Posts tagged memosfromfury
Posts tagged memosfromfury
Over TEN THOUSAND.

I honestly don’t know what to say. I am BEYOND grateful to have you all here. I’m in the middle of a very busy weekend, so I don’t have time to pull something together to celebrate right now, but I plan to figure out some kind of giveaway or present or something for you guys. I am going to be walking on air for the next few days, and not just because I’m going to Disneyland. Thank you, thank you, thank you. And now, a word from our Director:

You all are. You are ALL smart motherfuckers.
[Submission from: hideyourfire
In light of recent events, Base #13 is now under Level 3 Quarantine until such a time as the creature is found and exterminated.
All personnel are vehemently reminded not to accept unsolicited gifts from Agent Wilson. Ever.]
[Submitted by: the-goddess-sigyn
Clint Barton is asked not to refer to Valkyrie as ‘pants-droppingly hot’, as she may not understand what this means, but is obviously intelligent enough to take it as an insult and actually cause Barton bodily harm. ]
[Submitted by: heystevejoe
As a part of our insurance agreement S.H.I.E.L.D. is required to monitor the online activities of all or our staff. As such: Jean Grey is requested to please stop periodically deleting her ‘tumblr’ blog and starting a new account. Also, the ‘Invisible Woman Drinking Game’ is to cease immediately. Sue Storm is entitled to ‘reblog’ any posts that she feel express her ‘feeling invisible’ without staff heckling her for it.]
[Submitted by: lokigodoftumblr
Agent Barton AKA Hawkeye is cautioned that if he should continue to refer to Loki as Blueberry Boy, or God of the Frost Midgets, he does so at his own peril. It is also highly unacceptable to douse Loki in pancake batter yelling “I LOVE BLUEBERRY PANCAKES”]
[Submitted by: heystevejoe
The birthday party for Dr. Banner is being moved to the Olive Garden, as the funds for the S.H.I.E.L.D. Recreation Wing are once again being diverted, this time to replace the touch screen access points in the main lobby.

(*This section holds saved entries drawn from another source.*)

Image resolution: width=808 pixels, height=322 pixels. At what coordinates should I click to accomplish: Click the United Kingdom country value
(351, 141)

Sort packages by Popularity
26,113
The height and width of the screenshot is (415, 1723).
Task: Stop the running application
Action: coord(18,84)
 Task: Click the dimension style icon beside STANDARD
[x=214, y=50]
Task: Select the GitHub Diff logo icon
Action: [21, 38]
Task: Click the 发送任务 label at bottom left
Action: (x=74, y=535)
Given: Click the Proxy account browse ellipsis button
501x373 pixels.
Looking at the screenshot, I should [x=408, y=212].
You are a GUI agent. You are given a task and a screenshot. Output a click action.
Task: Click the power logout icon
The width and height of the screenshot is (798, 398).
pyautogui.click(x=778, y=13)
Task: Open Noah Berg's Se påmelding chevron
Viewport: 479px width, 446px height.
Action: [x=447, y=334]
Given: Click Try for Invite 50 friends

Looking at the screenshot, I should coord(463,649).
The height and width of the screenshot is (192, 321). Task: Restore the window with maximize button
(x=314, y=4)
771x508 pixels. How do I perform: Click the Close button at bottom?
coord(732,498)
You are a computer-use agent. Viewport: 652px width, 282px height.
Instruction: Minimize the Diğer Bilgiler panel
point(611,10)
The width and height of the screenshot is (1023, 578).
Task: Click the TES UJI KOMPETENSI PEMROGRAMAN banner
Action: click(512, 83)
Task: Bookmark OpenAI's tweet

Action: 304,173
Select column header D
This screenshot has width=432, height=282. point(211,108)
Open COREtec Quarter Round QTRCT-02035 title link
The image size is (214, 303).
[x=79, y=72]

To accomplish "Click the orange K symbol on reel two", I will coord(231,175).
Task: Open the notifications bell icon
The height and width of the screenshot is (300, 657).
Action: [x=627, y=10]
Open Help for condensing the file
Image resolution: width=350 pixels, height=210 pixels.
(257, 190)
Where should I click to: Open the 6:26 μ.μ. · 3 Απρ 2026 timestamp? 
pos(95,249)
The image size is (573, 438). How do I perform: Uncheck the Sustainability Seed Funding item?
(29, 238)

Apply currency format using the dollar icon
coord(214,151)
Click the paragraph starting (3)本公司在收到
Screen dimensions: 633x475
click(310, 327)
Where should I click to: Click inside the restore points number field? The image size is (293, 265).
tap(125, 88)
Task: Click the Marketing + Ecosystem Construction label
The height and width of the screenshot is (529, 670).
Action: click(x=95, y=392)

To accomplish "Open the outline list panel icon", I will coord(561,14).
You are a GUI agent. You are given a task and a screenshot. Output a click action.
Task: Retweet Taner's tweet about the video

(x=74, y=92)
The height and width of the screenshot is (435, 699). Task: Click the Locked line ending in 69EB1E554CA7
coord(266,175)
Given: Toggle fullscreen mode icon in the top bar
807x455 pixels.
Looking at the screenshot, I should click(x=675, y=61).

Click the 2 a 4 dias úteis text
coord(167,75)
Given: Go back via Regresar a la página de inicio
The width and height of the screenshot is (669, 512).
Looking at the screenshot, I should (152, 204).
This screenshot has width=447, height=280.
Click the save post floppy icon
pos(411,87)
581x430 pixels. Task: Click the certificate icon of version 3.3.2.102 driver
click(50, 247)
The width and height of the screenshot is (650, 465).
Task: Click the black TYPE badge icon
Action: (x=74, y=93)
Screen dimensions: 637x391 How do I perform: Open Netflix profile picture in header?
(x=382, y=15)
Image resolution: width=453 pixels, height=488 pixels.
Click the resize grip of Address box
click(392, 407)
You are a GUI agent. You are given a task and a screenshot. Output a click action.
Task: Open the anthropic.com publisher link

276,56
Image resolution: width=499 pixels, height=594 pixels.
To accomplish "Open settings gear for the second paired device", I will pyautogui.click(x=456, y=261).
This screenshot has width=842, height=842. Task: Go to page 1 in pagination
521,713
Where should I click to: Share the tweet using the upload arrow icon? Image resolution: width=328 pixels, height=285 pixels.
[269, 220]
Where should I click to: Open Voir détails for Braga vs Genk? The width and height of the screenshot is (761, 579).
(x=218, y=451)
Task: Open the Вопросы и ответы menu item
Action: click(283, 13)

This is also a reminder to any S.H.I.E.L.D. operatives and their guests to retract any adamantium claws that they might have before handling sensitive equipment or any part of S.H.I.E.L.D. headquarters that looks expensive.]
[Submitted by: Derek Metaltron
Can someone please get Agent O’Grady to understand that the Ant Man armor and Pym Particle technology has not been designed to ‘Check Out Super Hot Heroines In The Showers’? Agent Danvers is particularly keen to stress this although I am doing so in a less physically painful manner than she wishes to.]
[Submitted by: heystevejoe
Johnny Storm AKA The Human Torch will stop disabling the S.H.I.E.L.D. internet security under the premise that he is, “the only firewall we need.” In addition, his co-workers would like to ask Mr. Storm to stop referring to himself as, ‘The Firewall.’]
[Submitted by: averzierlia
It is rude and hurtful to yell ‘I DO WHAT I WANT, THOR’ whenever Thor says something if you are not Loki. If you ARE Loki, then you should know that your brother is currently crying in the 2nd floor women’s bathroom and we would appreciate it if you would go comfort him because as far as we can tell from what he’s saying, he wants to hug you.]
[Submitted by: annadressedinblood
Agent Stark is reminded that there are other songs besides “Iron Man” available to play during designated ‘Rock Band Nights.’
Additionally, if he is found to have hacked the XBox in a way that it can only play one particular song, his video game privileges will be revoked indefinitely.]